**TO BE DONE**
Copy the following lines word for word, leaving the pictures out of your answer.
*-*-*
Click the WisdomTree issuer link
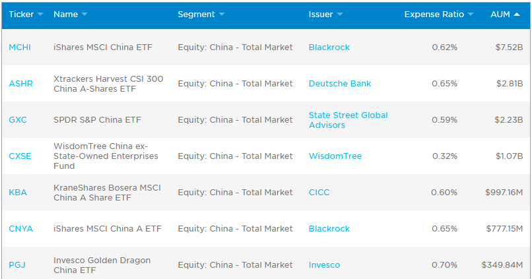532x279 pixels. coord(335,156)
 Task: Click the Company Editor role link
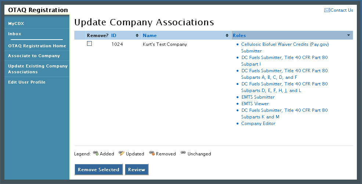(258, 124)
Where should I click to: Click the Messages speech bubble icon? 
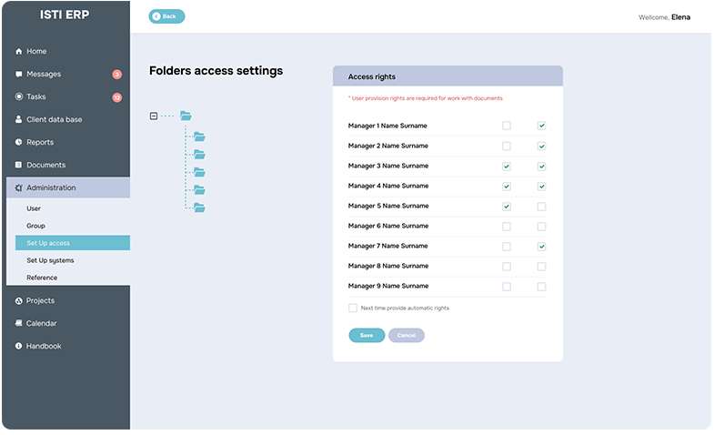[x=19, y=75]
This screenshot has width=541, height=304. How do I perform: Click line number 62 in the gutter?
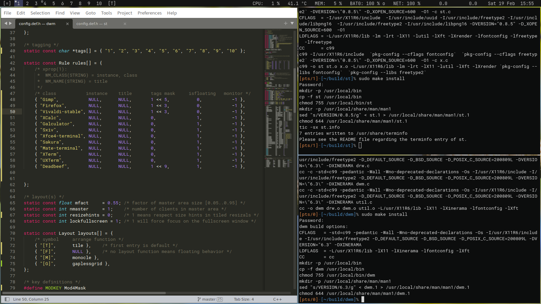13,185
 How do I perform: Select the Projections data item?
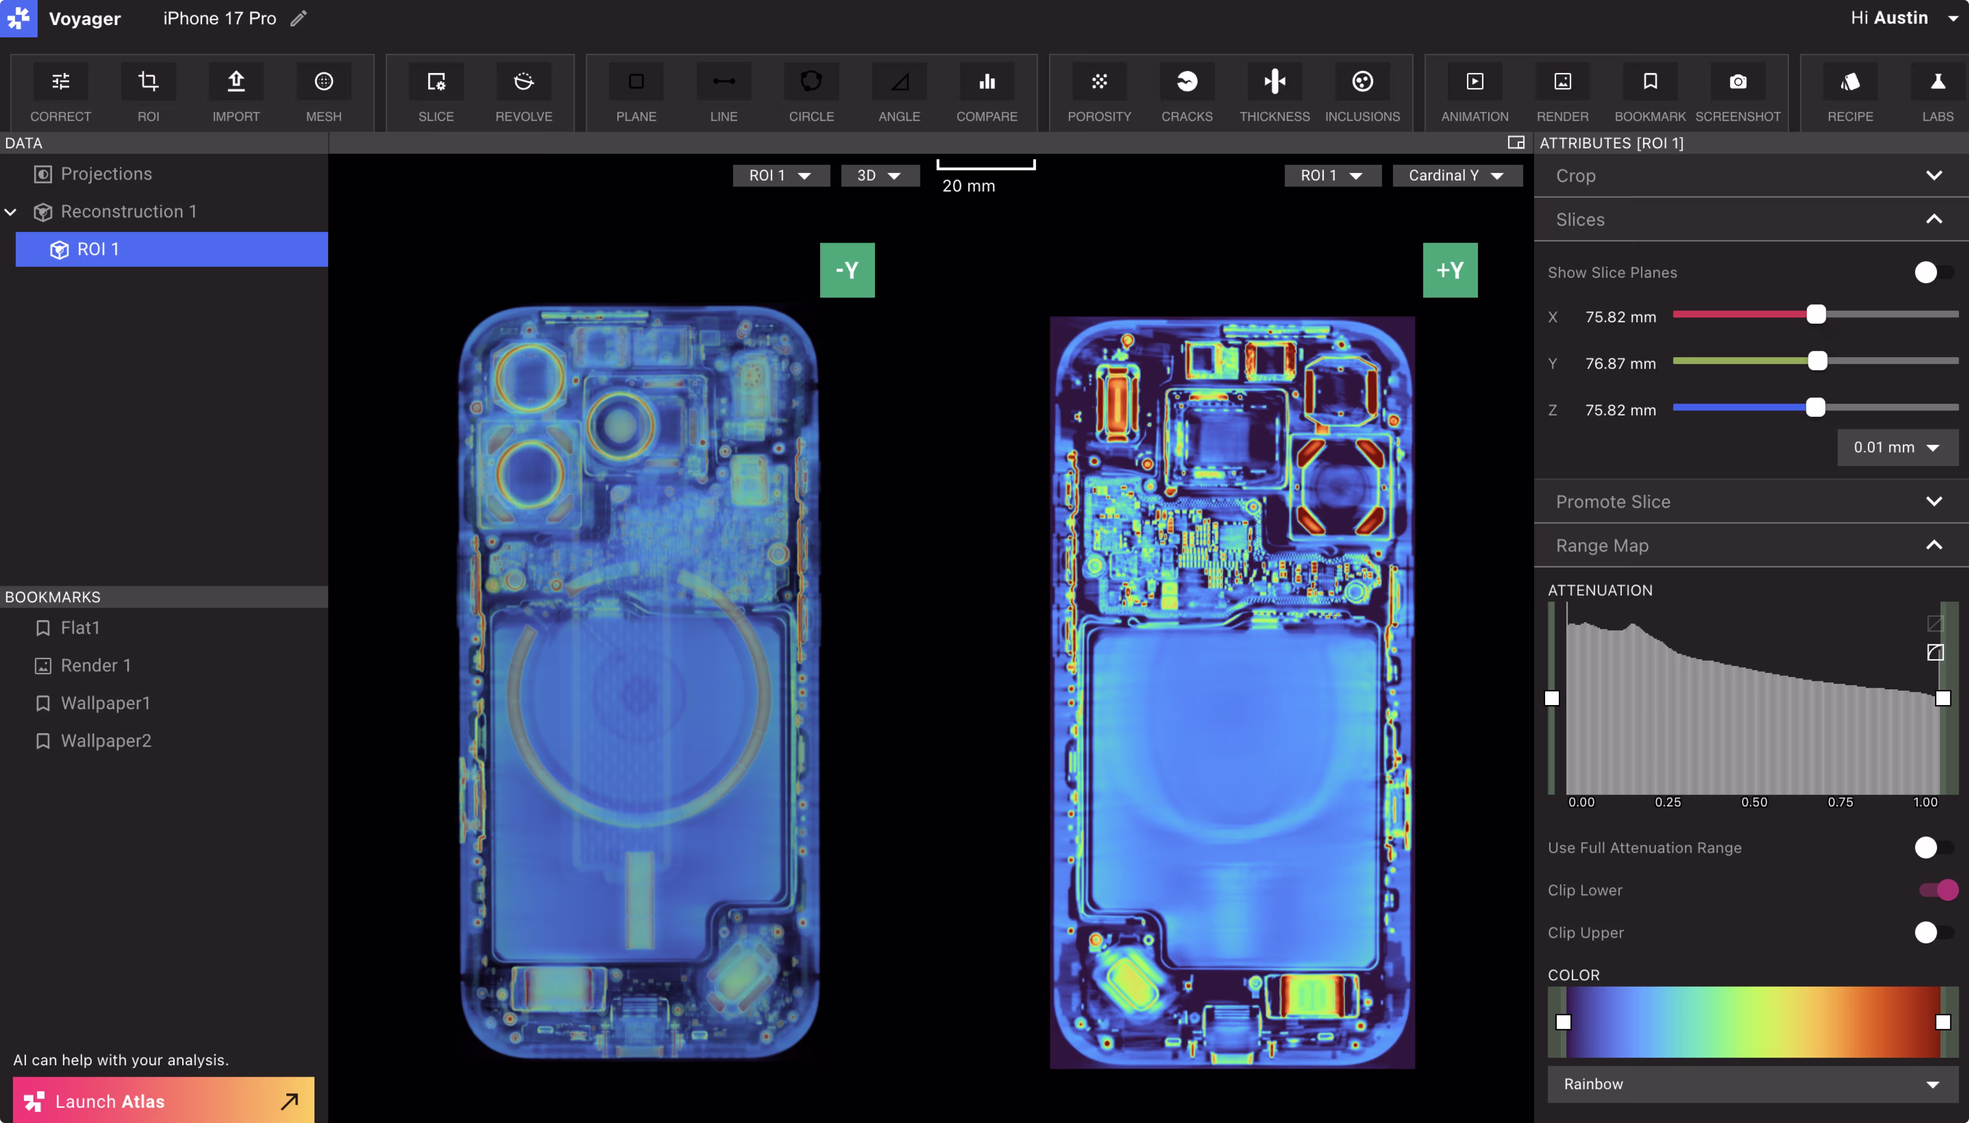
*-*-*
**RESPONSE FOR THIS EXERCISE**
Click the WisdomTree issuer link
532x279 pixels. coord(335,156)
 Task: Click the Company Editor role link
(258, 124)
Where should I click to: Click the Messages speech bubble icon? 
[x=19, y=75]
This screenshot has width=541, height=304. How do I perform: Click line number 62 in the gutter?
13,185
 How do I perform: Select the Projections data item?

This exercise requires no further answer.